LUMIÈRES

Fondements des Lumières

Ces déconstructions et reconstructions peuvent donner l'impression de laisser échapper l'essentiel : ce que Kant, au-delà des mots d'ordre et des prises de position, définit comme un usage adulte de l'esprit humain. Tentons d'en esquisser les modalités.

Une anti-métaphysique ?

Pour définir la « philosophie des Lumières » on avance toujours leur rejet de la métaphysique, réclamé par Voltaire. Rien n'est plus vrai. Mais une telle affirmation risque de conduire à confondre ici cause et conséquence. Ce rejet de la métaphysique, qui trouve ses prémices dans le Dictionnaire historique et critique de Pierre Bayle (1696) et dans les Essais sur l'entendement humain de John Locke (1690), possède des raisons que le xviiie siècle ne cesse de rappeler : notamment le refus de l'intolérance, du fanatisme que le débat sur Dieu, l'âme, le salut entraînent nécessairement. Les Lumières ne rejettent pas tant la métaphysique que le statut qu'elle usurpe dès lors qu'elle prétend accéder à des vérités démontrables et donc susceptibles d'une acceptation universelle. Le Micromégas de Voltaire (1752) oppose le désaccord des métaphysiciens prêts à en découdre sur la définition de l'âme à l'unanimité des mathématiciens pour qui deux et deux font toujours quatre. Les Lumières postulent la marginalisation démystifiante des savoirs (ou prétendus tels) qui relèvent de la foi, de l'adhésion irraisonnée ou de l'intuition. Elle peut aboutir à leur rejet ou à la conscience de leur relativisme et en impose un usage strictement privé.

Le quadrillage du monde

De fait, les Lumières impliquent une géographie des savoirs possibles. Voltaire explique clairement dès les Lettres philosophiques, qu'on ne peut définir l'âme ou Dieu. Il voit même dans l'excès métaphysique une espèce de péché d'orgueil de l'homme. Il faut reconnaître des limites à la connaissance. Mais ces domaines de l'inconnaissable une fois établis, il n'existe pas de savoirs interdits. Le désir de comprendre et d'expliquer est conçu comme des devoirs. Curiosité et doute vont de pair. Le questionnement incessant du monde, l'extension infinie des savoirs pourraient définir à eux seuls la dynamique des Lumières. Elle touche aussi bien la chimie, l'anthropologie ou tel perfectionnement de la cartographie, du calcul des longitudes, des mathématiques, des sciences de la vie ou de la physique. Pour échapper au vertige qui naît de la découverte incessante de lieux inconnus, d'organisations sociales et politiques autres, de coutumes et de pratiques différentes, de formes insoupçonnées de la vie, d'étrangetés de toute nature, il faut classer, ordonner, expliquer et comprendre. Montesquieu affirme dans la préface de l'Esprit des lois : « J'ai d'abord examiné les hommes, et j'ai cru que, dans cette infinie diversité des lois et des mœurs, ils n'étaient pas uniquement conduits par leurs fantaisies. J'ai posé les principes, et j'ai vu les cas particuliers s'y plier comme d'eux-mêmes, les histoires des nations n'en être que les suites, et chaque loi particulière liée à une autre loi, ou dépendre d'une autre plus générale. »

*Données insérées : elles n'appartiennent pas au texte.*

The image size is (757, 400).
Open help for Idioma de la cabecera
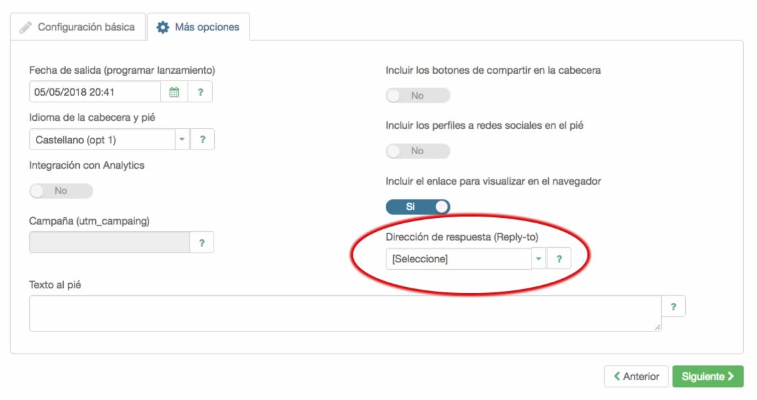pyautogui.click(x=202, y=140)
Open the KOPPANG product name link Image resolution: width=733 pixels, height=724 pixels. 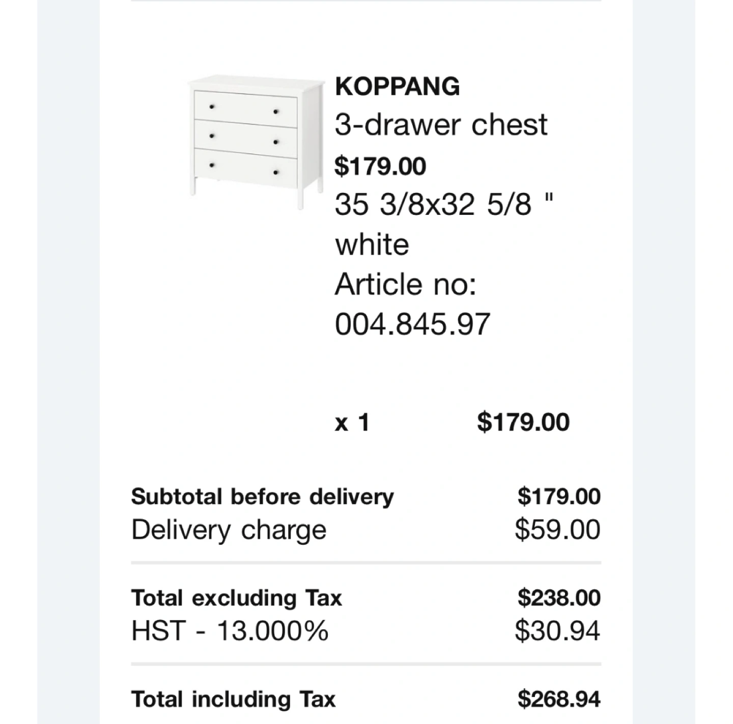pos(397,86)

Les Lumières réclament donc l'observation systématique du social et du vivant, des diverses formes d'organisation politique comme des multiples espèces qui peuplent la nature. Exploratrices, voyageuses, taxinomiques et explicatives, elles traduisent la réalité en tableaux et catalogues. Le quadrillage du monde, le recul de ses frontières, le tableau des mœurs, le relevé botanique, le parcours historique, tiennent à leur nature. Toutes ces démarches renvoient à la dynamique du savoir qui les fonde et les anime. Elles représentent un effort inouï mais nécessaire de connaissance et de classification dont témoignent, entre autres, l'Encyclopédie de Diderot et d'Alembert (1751-1772), l'Histoire naturelle de Buffon (1749-1767), les Mémoires pour servir à l'Histoire des insectes de Réaumur (1764-1742), l'Essai sur les mœurs (1756) de Voltaire.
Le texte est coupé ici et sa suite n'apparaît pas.